Date : 19990505
Dossier : T-1232-98
Entre :
LE MINISTRE DE LA CITOYENNETÉ ET
DE L'IMMIGRATION
Demandeur
ET
RIZKALLAH KADID
Défendeur
MOTIFS DU JUGEMENT
LE JUGE DENAULT
[1] Le Ministre de la citoyenneté et de l'immigration en appelle d'une décision d'une juge de la citoyenneté qui a approuvé la demande de citoyenneté du défendeur au motif, entre autres, qu'il satisfaisait aux dispositions de l'alinéa 5(1)c) de la Loi sur la citoyenneté concernant la résidence. Aux termes de cet alinéa, un requérant doit avoir, dans les quatre (4) ans qui ont précédé sa demande, résidé au Canada pendant au moins trois (3) ans.

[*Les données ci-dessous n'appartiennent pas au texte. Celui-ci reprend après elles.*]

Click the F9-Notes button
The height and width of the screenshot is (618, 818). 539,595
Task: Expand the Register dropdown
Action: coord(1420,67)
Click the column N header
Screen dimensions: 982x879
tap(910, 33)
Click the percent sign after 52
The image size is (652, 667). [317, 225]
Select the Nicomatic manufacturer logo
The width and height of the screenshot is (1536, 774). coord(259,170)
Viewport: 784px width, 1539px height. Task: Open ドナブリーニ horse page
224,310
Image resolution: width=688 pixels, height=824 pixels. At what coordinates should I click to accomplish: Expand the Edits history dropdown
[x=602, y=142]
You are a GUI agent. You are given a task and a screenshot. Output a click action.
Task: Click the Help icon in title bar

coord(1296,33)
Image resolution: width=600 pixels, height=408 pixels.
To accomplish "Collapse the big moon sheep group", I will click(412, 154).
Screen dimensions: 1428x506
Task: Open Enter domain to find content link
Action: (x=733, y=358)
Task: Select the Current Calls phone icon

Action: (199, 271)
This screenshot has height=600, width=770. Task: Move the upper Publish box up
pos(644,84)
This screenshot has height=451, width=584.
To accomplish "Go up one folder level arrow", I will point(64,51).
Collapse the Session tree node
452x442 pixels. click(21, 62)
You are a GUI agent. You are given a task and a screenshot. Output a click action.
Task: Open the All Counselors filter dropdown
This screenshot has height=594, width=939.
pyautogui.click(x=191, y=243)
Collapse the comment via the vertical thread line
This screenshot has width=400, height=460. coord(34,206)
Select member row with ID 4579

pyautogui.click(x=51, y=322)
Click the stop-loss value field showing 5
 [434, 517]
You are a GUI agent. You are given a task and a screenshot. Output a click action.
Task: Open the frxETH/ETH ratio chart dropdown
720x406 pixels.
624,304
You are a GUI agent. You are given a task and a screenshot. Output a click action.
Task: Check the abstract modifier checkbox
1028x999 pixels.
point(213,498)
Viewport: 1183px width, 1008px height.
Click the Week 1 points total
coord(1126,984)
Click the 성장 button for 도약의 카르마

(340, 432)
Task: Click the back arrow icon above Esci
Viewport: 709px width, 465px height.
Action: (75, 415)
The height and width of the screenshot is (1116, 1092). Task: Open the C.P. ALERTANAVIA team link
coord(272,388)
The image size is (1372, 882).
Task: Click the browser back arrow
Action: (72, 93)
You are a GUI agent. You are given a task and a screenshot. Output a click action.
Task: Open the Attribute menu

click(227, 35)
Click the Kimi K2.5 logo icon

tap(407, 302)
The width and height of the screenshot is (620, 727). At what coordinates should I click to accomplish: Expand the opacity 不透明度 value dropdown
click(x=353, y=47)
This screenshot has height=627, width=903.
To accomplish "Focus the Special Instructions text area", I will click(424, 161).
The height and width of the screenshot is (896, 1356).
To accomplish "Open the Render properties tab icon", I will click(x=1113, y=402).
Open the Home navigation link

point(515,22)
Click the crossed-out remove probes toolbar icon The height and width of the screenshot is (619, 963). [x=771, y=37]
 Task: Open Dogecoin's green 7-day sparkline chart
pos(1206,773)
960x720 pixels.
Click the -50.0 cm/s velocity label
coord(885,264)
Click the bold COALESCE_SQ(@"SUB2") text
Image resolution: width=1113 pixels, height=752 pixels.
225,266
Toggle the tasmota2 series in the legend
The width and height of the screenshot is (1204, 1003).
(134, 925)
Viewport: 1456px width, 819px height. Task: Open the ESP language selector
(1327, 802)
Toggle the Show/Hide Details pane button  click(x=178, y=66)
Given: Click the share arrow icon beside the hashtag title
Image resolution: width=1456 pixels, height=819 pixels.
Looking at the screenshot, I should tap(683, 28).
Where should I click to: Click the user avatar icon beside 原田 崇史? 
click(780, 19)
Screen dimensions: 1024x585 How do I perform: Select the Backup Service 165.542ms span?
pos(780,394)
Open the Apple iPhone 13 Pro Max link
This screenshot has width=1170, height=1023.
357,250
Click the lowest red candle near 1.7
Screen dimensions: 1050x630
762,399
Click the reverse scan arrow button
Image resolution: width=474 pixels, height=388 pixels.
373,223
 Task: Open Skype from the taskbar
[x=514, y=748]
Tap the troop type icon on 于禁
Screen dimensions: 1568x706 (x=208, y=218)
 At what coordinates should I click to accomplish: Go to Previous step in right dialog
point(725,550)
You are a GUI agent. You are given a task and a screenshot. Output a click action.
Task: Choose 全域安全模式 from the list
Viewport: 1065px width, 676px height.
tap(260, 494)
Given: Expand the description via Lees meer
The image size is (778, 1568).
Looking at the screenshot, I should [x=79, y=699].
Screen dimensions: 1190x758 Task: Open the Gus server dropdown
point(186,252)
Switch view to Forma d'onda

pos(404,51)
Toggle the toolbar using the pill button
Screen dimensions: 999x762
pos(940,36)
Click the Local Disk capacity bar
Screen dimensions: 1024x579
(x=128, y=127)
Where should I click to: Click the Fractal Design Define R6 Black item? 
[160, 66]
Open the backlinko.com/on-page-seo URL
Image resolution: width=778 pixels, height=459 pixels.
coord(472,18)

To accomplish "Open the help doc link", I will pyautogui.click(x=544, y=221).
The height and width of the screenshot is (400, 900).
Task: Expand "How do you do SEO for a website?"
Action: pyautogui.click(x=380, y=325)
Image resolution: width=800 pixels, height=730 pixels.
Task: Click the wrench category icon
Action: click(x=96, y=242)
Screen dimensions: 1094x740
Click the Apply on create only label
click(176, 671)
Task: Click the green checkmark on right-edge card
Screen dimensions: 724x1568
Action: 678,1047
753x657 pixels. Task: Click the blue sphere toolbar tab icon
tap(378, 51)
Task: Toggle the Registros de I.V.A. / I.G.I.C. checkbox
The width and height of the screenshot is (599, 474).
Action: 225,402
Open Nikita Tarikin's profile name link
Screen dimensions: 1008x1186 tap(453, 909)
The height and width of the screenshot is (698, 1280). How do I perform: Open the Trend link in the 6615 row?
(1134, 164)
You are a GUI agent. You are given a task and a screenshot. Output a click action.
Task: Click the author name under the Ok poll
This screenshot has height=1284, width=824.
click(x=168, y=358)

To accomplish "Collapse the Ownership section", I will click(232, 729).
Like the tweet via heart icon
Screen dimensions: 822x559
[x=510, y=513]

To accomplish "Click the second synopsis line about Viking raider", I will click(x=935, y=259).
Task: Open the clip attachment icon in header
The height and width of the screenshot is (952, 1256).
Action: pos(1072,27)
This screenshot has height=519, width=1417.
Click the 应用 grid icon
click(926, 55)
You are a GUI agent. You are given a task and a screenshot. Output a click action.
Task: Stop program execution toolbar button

[2] Le défendeur est arrivé au Canada le 25 novembre 1993 avec sa femme et ses enfants. Lorsqu'il a fait sa demande de citoyenneté le 20 mai 1997, moins de quatre (4) ans après son arrivée, il a précisé dans sa demande s'être absenté du Canada pendant une période de cinq cent soixante-dix-sept (577) jours pour des voyages d'affaires dans son pays d'origine l'Arabie Saoudite et d'autres pays arabes. La juge de citoyenneté a estimé que le défendeur satisfaisait au critère de résidence prévu à l'alinéa 5(1)c) de la Loi sur la citoyenneté après avoir énoncé les motifs suivants:
"Je suis d'avis, après avoir pris connaissance des documents dans le dossier et après avoir entendu le témoignage du requérant, que le requérant s'est absenté du Canada à cause du fait qu'il ne pouvait pas trouver du travail ici dans sa profession et il était obligé de travailler pour faire vivre son épouse qui est maîtresse de maison et ses quatre enfants qui sont étudiants. Ses enfants sont citoyens canadiens et à mon avis ses attaches avec le Canada sont telles qu'il satisfait aux dispositions de l'alinéa 5(1)c) de la Loi" |
[3] Au soutien de son appel, le demandeur plaide que la juge de la citoyenneté a rendu une décision fondée sur une analyse incomplète de la preuve et qu'à tout événement, quelque courant de jurisprudence qu'adopterait cette Cour dans l'interprétation de la notion de résidence, le défendeur n'y satisfait pas.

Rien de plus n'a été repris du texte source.